Crackers can be eaten on their own, but can also accompany other food items such as cheese or meat slices, fruits, dips, or soft spreads such as jam, butter, peanut butter, pâté, or mousse. Bland or mild crackers are sometimes used as a palate cleanser in food product testing or flavor testing, between samples.  Crackers may also be crumbled and added to soup. The modern cracker is somewhat similar to nautical ship's biscuits, military hardtack, chacknels, and sacramental bread. Other early versions of the cracker can be found in ancient flatbreads, such as lavash, pita, matzo, flatbrød, and crispbread. Asian analogues include papadum and senbei.

The characteristic holes found in many crackers are called "docking" holes. The holes are poked in the dough to stop overly large air pockets from forming in the cracker while baking.

Names
In American English, the name "cracker" usually refers to savory or salty flat biscuits, whereas the term "cookie" is used for sweet items.
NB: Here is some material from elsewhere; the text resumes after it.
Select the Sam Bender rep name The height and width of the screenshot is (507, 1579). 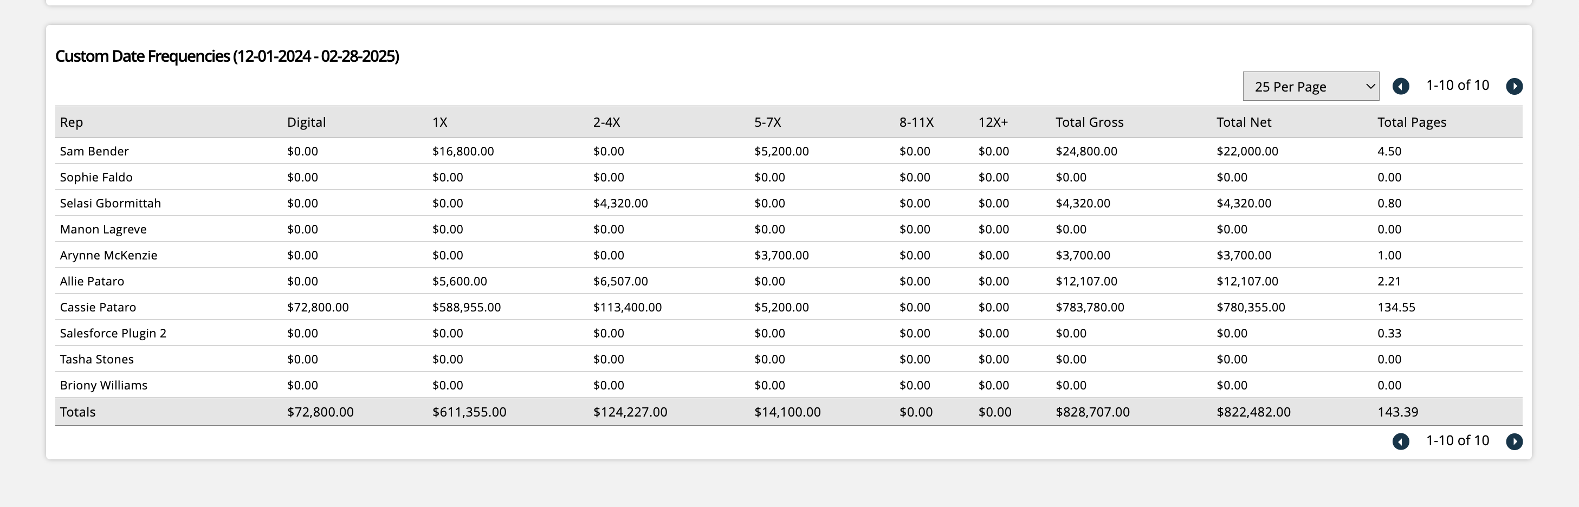click(x=94, y=151)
Crackers are also generally made differently: crackers are made by layering dough, while cookies, besides the addition of sugar, usually use a chemical leavening agent, may contain eggs, and in other ways are made more like a cake. In British English, crackers are sometimes called water biscuits, or savory biscuits.

Types
Crackers come in many shapes and sizes, such as round, rectangular, triangular, or irregular. Crackers sometimes have cheese or spices as ingredients, or even chicken stock, such as In a Biskit, which is sold internationally with various flavors.

Saltines and oyster crackers are often used in or served with soup. Similar crackers include cream crackers and water biscuits.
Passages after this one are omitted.